Extract provided

Regulating Basement Conversions in New York City

Experiments with Flexible Housing Legality

Ooha Uppalapati examines the regulation of basement apartments in New York City and the implications of proposed laws for both homeowners and tenants.

On August 30, 2022, the Comptroller of New York City, Brad Lander, released a report titled Bringing Basement Apartments into the Light. The report, which lists recommendations for the provision of “basic rights, responsibilities, and protections of basement apartment residents and owners” (NYC Comptroller 2022) marked the one-year anniversary of Hurricane Ida and the accompanying loss of life that was concentrated in basement and cellar apartments [1] in Queens and Brooklyn. The report proposes a Basement Resident Protection Law, which would establish “rights and responsibilities for basement dwellers and owners” irrespective of the unit’s legal status. For tenants, the law would extend protections from eviction and access to basic services and safety installations. [2] For homeowners, it would extend the right to collect rent, and the responsibility to register the occupied basement unit with a Basement Board and install safety measures. In other words, to enable an immediate provision of a set of safety measures, the rights to lease and occupy basement units are extended even without compliance with the entire set of housing regulations. In this piece I ask: how did the regulation of the practice of converting and occupying basements as dwelling units in New York City (hereafter referred to as “basement conversions”), and its enforcement, develop into these proposals? What are the previous interventions and what is their status? What are the opportunities and gaps in these interventions? I find that the current approach is an outcome of experiments with flexibility in the regulation and enforcement of legality to accommodate a greater number of basement conversions within adjusted standards for safety. I suggest that the applications of such flexibility, potentially an enduring feature in crisis management, should be assessed not only for their compliance with standards but also for their versatility and reach.

This article will first discuss basement conversions and their regulation. It will then identify and analyze three historical phases of special interventions. Finally, it will use this analysis to comment on the recommendations following Hurricane Ida and their implications for responses to the housing and climate crises. The article is a case study from New York City, that analyzes interventions into exceptional housing practices in a city where housing is largely regulated.

Supplied data
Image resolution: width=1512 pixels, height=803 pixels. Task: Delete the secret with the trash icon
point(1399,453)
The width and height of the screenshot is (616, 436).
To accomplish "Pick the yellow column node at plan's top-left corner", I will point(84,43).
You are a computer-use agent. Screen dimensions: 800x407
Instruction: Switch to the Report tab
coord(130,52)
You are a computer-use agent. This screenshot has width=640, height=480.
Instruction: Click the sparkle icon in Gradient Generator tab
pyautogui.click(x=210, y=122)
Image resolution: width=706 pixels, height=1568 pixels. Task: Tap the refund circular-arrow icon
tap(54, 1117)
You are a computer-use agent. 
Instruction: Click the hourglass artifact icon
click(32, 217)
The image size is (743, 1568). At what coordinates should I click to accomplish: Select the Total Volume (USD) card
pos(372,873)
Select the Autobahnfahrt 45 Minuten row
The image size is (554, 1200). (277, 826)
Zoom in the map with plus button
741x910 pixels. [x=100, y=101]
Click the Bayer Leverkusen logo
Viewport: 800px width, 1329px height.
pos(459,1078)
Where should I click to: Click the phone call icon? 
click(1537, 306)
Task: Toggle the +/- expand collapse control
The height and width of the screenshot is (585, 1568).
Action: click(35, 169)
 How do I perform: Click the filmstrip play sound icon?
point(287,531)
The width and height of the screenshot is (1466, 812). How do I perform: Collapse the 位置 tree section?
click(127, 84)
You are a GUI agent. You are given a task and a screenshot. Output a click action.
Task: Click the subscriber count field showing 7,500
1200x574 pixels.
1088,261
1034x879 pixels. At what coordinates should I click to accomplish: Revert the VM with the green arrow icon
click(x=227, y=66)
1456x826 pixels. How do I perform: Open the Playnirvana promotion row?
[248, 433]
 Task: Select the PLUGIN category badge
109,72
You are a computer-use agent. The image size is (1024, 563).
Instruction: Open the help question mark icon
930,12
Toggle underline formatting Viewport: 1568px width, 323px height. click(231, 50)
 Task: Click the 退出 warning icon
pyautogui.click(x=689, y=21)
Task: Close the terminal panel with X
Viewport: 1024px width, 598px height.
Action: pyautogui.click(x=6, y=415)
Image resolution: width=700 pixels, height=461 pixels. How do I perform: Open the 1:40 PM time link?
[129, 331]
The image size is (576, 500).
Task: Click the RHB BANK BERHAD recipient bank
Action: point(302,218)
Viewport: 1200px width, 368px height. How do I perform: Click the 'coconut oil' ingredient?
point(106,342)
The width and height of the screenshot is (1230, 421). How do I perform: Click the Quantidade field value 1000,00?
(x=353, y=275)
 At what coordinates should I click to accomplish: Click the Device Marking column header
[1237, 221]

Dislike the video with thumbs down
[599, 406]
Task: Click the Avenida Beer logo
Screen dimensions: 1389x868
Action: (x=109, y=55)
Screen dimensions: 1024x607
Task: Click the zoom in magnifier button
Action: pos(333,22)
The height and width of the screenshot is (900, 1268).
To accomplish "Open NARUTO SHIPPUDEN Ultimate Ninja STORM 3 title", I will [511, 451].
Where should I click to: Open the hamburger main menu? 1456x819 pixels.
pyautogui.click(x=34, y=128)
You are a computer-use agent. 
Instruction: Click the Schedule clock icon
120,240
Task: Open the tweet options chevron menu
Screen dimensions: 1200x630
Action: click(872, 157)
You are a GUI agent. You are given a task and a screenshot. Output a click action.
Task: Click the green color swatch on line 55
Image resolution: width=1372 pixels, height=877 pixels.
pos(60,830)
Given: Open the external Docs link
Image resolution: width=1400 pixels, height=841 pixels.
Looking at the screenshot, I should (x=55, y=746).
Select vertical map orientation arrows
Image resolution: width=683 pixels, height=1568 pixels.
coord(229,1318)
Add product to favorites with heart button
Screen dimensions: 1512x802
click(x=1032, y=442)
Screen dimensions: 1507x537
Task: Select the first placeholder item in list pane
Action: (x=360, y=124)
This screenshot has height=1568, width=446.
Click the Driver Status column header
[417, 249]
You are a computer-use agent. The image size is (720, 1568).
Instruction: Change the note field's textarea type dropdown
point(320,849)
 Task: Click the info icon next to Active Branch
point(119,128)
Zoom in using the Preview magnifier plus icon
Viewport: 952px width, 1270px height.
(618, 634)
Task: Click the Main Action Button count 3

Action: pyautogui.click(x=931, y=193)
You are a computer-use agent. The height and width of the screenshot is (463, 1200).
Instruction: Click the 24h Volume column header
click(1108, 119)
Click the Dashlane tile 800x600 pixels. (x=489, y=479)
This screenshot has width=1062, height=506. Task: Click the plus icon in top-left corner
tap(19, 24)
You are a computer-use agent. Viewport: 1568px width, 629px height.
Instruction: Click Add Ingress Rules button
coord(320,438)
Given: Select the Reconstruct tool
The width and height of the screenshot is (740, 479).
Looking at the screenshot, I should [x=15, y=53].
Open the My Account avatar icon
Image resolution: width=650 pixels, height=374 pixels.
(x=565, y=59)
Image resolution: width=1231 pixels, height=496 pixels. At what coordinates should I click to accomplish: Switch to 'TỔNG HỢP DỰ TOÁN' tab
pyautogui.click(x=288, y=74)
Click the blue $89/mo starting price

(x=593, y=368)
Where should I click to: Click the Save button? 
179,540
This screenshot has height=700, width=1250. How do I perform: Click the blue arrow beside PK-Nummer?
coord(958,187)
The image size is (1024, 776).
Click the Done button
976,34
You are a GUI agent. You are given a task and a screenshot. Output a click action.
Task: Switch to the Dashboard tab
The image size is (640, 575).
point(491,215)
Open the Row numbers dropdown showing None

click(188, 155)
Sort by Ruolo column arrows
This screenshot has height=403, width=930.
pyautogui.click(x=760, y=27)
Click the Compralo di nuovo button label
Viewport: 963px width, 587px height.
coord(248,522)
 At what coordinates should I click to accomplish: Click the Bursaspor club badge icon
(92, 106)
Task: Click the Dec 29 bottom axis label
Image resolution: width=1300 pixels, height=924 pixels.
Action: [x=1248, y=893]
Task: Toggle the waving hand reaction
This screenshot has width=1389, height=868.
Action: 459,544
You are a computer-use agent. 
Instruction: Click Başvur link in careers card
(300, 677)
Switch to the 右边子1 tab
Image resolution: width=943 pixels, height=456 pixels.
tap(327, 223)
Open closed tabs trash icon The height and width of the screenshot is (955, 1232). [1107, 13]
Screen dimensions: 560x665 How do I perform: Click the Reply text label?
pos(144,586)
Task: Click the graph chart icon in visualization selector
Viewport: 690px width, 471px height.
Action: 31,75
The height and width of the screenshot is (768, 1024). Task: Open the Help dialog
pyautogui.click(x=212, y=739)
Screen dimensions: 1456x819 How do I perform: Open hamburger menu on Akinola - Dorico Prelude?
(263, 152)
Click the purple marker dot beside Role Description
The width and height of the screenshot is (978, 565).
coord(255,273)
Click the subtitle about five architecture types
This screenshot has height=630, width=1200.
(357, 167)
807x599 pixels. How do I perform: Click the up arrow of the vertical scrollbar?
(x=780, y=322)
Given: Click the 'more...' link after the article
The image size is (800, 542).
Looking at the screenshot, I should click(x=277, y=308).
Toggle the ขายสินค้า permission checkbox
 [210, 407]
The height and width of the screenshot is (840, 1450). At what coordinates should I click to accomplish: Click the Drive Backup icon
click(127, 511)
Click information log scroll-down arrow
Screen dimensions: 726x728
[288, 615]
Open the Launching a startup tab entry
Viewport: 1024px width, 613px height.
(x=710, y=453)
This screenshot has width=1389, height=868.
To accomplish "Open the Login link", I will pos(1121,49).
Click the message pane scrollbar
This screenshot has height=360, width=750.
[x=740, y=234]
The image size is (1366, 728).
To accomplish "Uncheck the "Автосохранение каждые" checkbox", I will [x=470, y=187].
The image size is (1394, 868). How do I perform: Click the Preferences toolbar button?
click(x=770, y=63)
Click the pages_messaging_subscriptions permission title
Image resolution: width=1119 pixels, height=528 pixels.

Work to complete
A) In the article on basement conversions in New York City, what title did Comptroller Brad Lander give the report he released on August 30, 2022?
B) Please write the next part of the article on basement conversions in New York City, picking up after its final sentence.

Answers by task
A) Bringing Basement Apartments into the Light

B)
Regulating basement conversions

There are two key considerations regarding the legality and safety of basement conversions. The first consideration is that not all basement conversions are illegal in New York City. They are legal as long as their occupation complies with the City’s Building Code [3] and Zoning Resolution. Together, the Building Code and Zoning Resolution regulate for the safety of individual basement units and the increase in density due to the added unit. Safety is largely the responsibility of the Building Code, which mandates minimum floor area per occupant, ceiling height, egress, basic services, and safety installations. Density is largely the responsibility of the Zoning Resolution, which specifies floor area ratio (FAR), maximum dwelling units and minimum lot sizes. This leads me to the second consideration: the violations that render basement conversions illegal are not necessarily related to safety. Basement conversions that violate density limitations but comply with unit-level safety requirements are considered safe dwellings per the Building Code. As for basement conversions that do violate unit level requirements, they would fall under two categories in terms of safety. One of them would include conversions that are in violation of requirements related to the structural elements of the units, such as floor area, ceiling height, egress, etc. The other would include those conversions that are in violation of infrastructural requirements like access to basic services [4] and safety installations. [5] While both of these violations could render the unit unsafe according to regulations, the latter set of violations can be addressed through superficial installations rather than structural adjustments. These categories demonstrate that not all illegal basement conversions are unsafe and that, among those conversions that are unsafe as per regulations, a section of them can be brought up to safety standards by installing the required infrastructure.

Official responses to illegal basement conversions experiment with regulations and enforcement based on these categories. They include measures that target unsafe units for vacation, extend financial and technical assistance, incentivize safety installations, relax zoning regulations, adjust the building code, and those that separate immediate and longer-term safety responses. I observe that such measures in New York City, in addition to the general practice of regulation and enforcement, can be categorized into three historical phases: (1) elimination of illegal practice; (2) reinvention of practice for safety and affordability; and (3) the current phase of crisis management. I also observe that each phase resulted in higher flexibility in the regulation and enforcement of legality, with the most flexible propositions in the latest phase following Hurricane Ida.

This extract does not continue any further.